# [Text section]
= = = = = = =

Karl grew up in Southeastern Pennsylvania to a PhD research Physicist father and an accomplished Watercolor artist mother. He holds a BFA in design and crafts/glass from Tyler School of Art, Temple University in Philadelphia. His work has been included in the Corning Museum of Glass, a showcase of significant works in glass.

The artwork of Karl reveals the mind of an explorer creating in the medium of glass. He has designed ways to join components into an organic-shaped web or network. These constructions include blown, fused, and slumped glass and are flexible – able to move like heavy drapery panels that reflect light and cast shadows. The glass elements reference forms from many spheres, and like webbed redwood roots, the network is flexible and stronger than the individual. Karl has always enjoyed the place where science and art meet.

His recent works exhibit a notable change in reflected or transmitted light and cast large shadows onto adjacent surfaces, creating a dramatic impression as if they were part of an Indonesian shadow puppet theater of the microscopic world.

Sara Honeycutt

The female figure is Honeycutt’s lifelong vehicle for works of presence and intimacy. The glow and changeable oxidizing nature of her copper pieces lead nuances of color, light and movement into an adventurous experimentation. 

Traditional graphite, oils and etched lines directly onto copper and other materials are brought forward from her illustration and printmaking background, as well as her works on paper, wood and translucent cloth and acrylic sheets. She has a degree in illustration and printmaking and worked 15 years as an illustrator for book covers in the publishing world.

= = = = = = =

# [Dataset excerpt]
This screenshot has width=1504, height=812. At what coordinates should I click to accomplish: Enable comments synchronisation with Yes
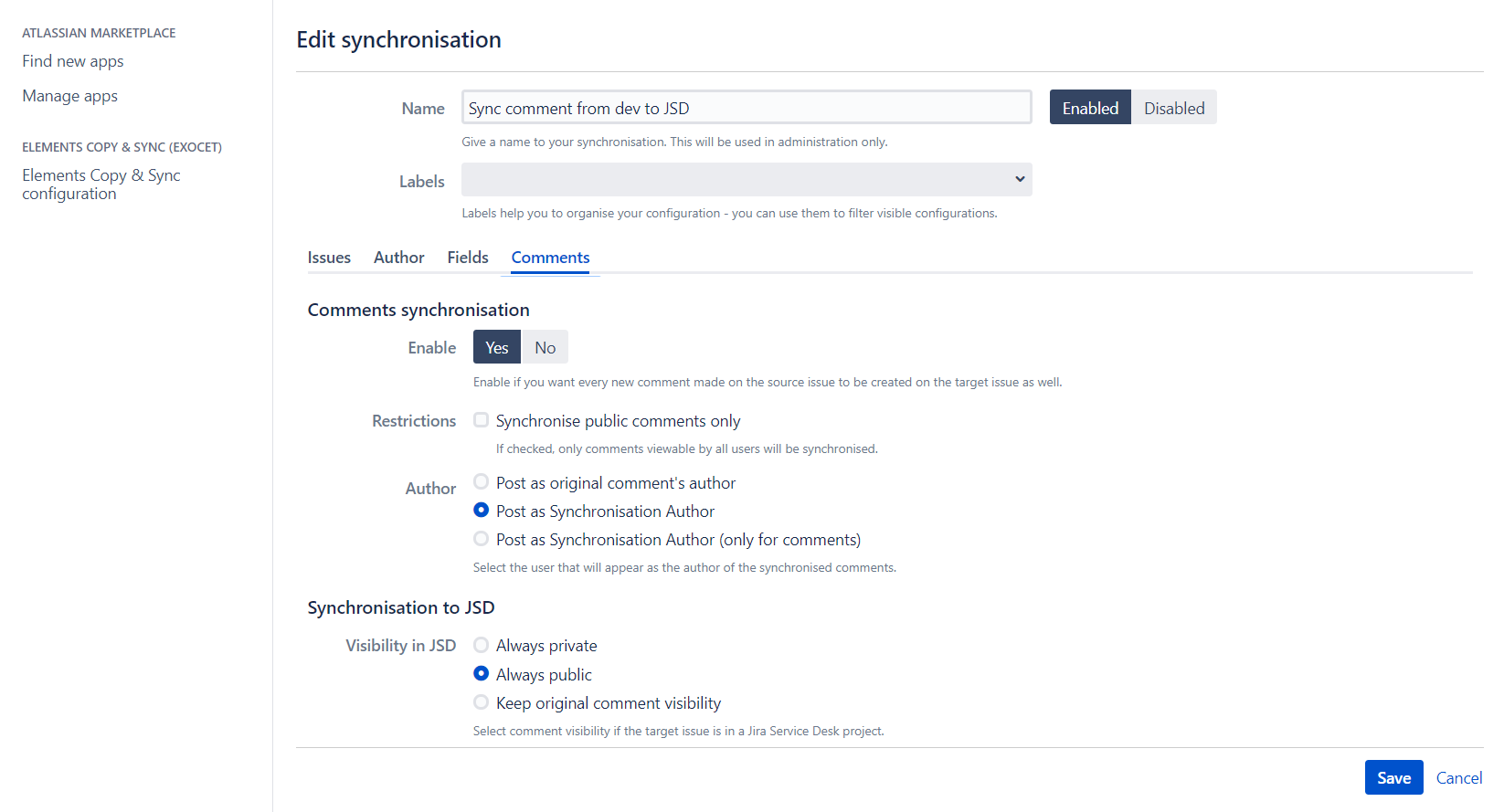click(496, 347)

= = = = = = =

# [Goal]
Reproduce the text with the two artist profiles word for word, from start to finish.

# [Solution to this exercise]
Karl grew up in Southeastern Pennsylvania to a PhD research Physicist father and an accomplished Watercolor artist mother. He holds a BFA in design and crafts/glass from Tyler School of Art, Temple University in Philadelphia. His work has been included in the Corning Museum of Glass, a showcase of significant works in glass.

The artwork of Karl reveals the mind of an explorer creating in the medium of glass. He has designed ways to join components into an organic-shaped web or network. These constructions include blown, fused, and slumped glass and are flexible – able to move like heavy drapery panels that reflect light and cast shadows. The glass elements reference forms from many spheres, and like webbed redwood roots, the network is flexible and stronger than the individual. Karl has always enjoyed the place where science and art meet.

His recent works exhibit a notable change in reflected or transmitted light and cast large shadows onto adjacent surfaces, creating a dramatic impression as if they were part of an Indonesian shadow puppet theater of the microscopic world.

Sara Honeycutt

The female figure is Honeycutt’s lifelong vehicle for works of presence and intimacy. The glow and changeable oxidizing nature of her copper pieces lead nuances of color, light and movement into an adventurous experimentation. 

Traditional graphite, oils and etched lines directly onto copper and other materials are brought forward from her illustration and printmaking background, as well as her works on paper, wood and translucent cloth and acrylic sheets. She has a degree in illustration and printmaking and worked 15 years as an illustrator for book covers in the publishing world.